青少年事情と教育を考える 134
アメリカ最高裁と結婚、家族の在り方

ナビゲーター:中田 孝誠

 前回に続き、アメリカ大統領選挙に関することを取り上げます。と言っても、トランプ大統領とバイデン候補ではなく、連邦最高裁判所の判事に指名されたエイミー・バレット氏の話です。

 メディアでも報道されたように、連邦最高裁は時の社会問題に大きな、そして長期の影響力を持ちます。

 例えば、かつてリベラルな考え方を持った最高裁長官アール・ウォーレン氏の時代に、学校に関わる判決として「学内での祈祷禁止」(1962年)、「聖書朗読禁止」(1963年)の判決が出され、長く影響を与えてきました。

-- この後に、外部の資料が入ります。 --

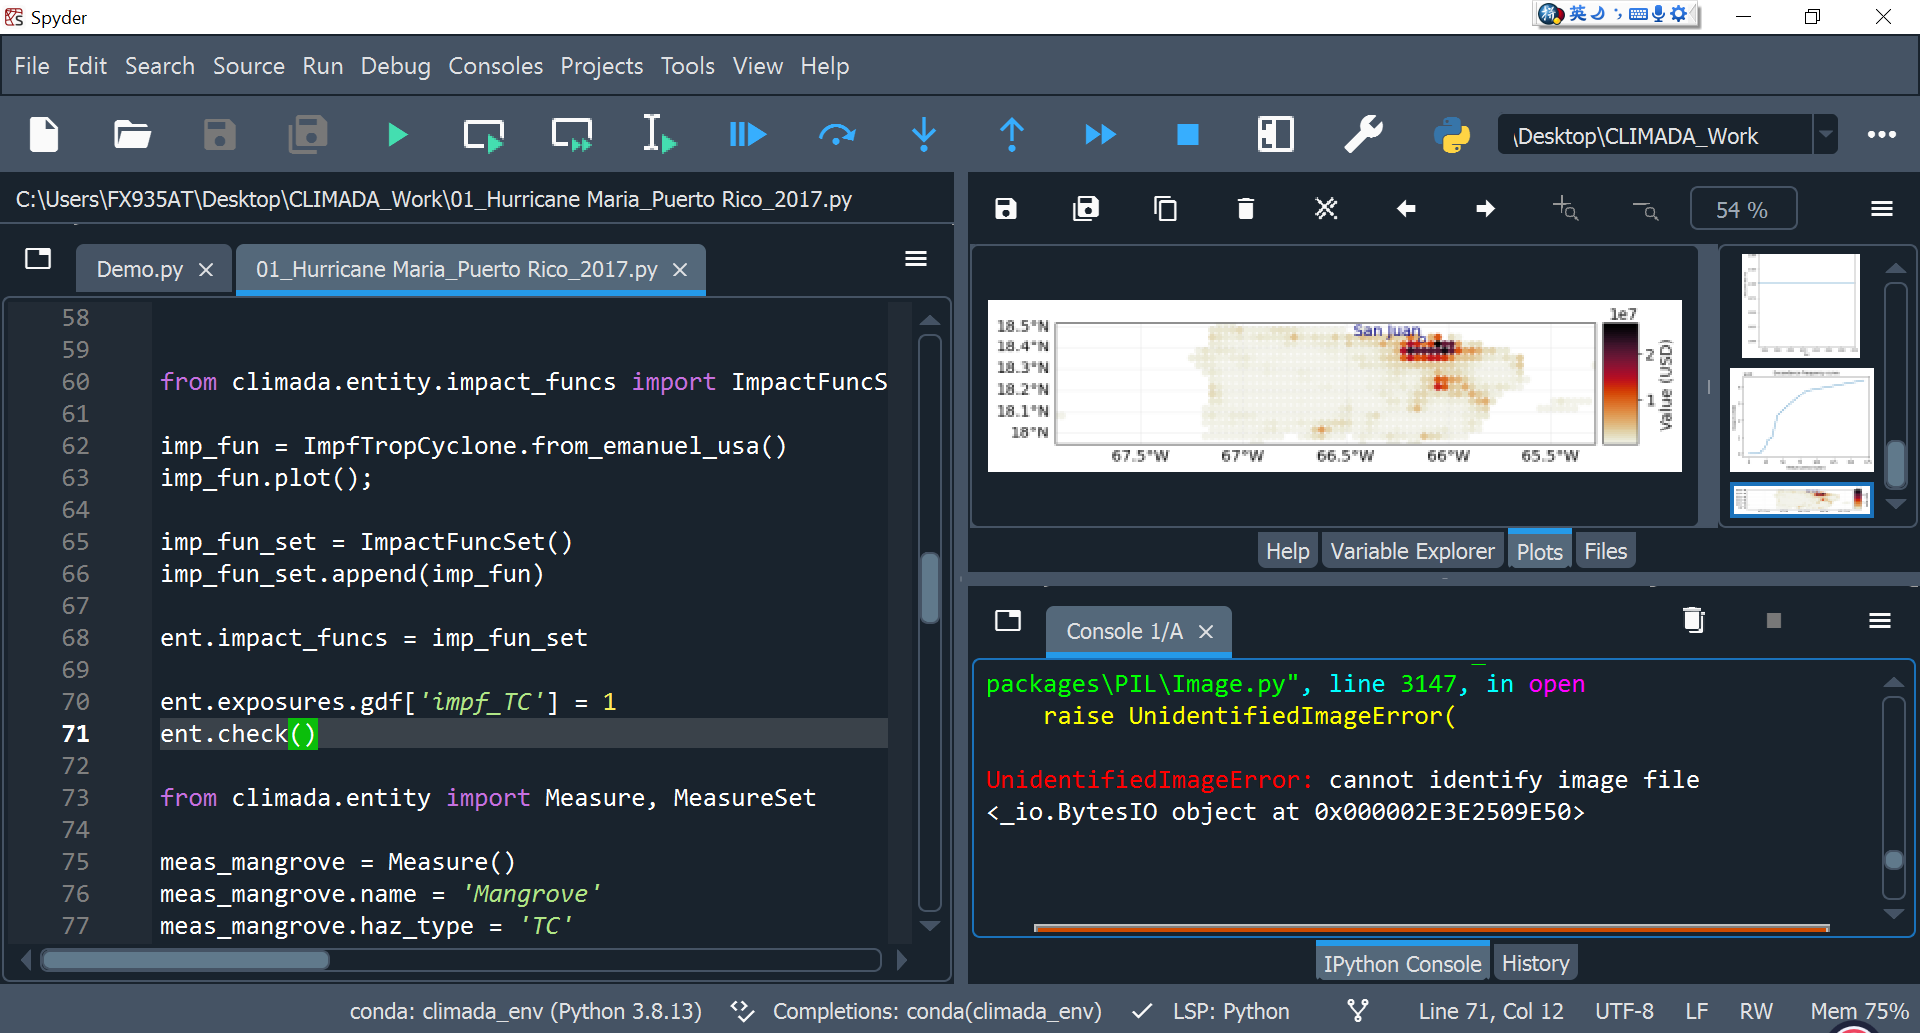The image size is (1920, 1033).
Task: Show the previous plot
Action: tap(1406, 208)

 このため、判事が亡くなったり引退するなどして空席ができると、毎回、共和党と民主党の間で後任を巡って激しい議論が展開されます。

 今月、連邦議会上院の司法委員会で、バレット氏の承認に向けた公聴会が行われ、今回も共和、民主で激しいやり取りがありました。大統領選の行方にも関わるとして、今月中に議会で承認されるかどうか注目されています。

米国会議事堂

 一方、バレット氏がホワイトハウスでトランプ大統領から指名を受けた時の様子が伝えられています。

 ジャーナリストの木村太郎氏の記事(東京新聞10月6日、『国際通信』)によると、バレット氏は夫と6人の子供と一緒に壇上に並んだのですが、その中に2人の黒人の子がいました。夫妻がハイチから迎えた養子でした。夫妻は恵まれない子供たちを養子に迎え、今は立派に成長していました。

 また、バレット夫妻にはもう一人、実子でダウン症の子供がいるのですが、カトリック信者のバレット氏は妊娠中にそのことが分かっても出産し、「充実した人生を与えてくれます」と答えたそうです。

 こうしたバレット氏の家族の話が伝えられると、普段はトランプ政権を批判するワシントンポスト紙も「彼女の家族や母親としての在り方には希望の兆しを感じる」と書いたというのです。

 ちなみに、結婚と家族の在り方をどう見るかによって、最高裁判事の間で意見が大きく分かれることがあります。

 例えば、2015年の同性婚合法化は賛成5人、反対4人の僅差で決まりましたが、この時の背景として、賛成した判事の中に結婚は当事者の権利であり二人の幸福のために為されるものであるから同性婚も認められるべきだという考え方があった、そこには結婚は社会的な制度であり将来生まれてくる子供の福祉と親子関係を保護するものだという考え方はなかったと指摘する専門家もいます。

 特に結婚と家族の在り方をどう見るか。今後のアメリカ社会に大きな影響を与える可能性が高いわけです。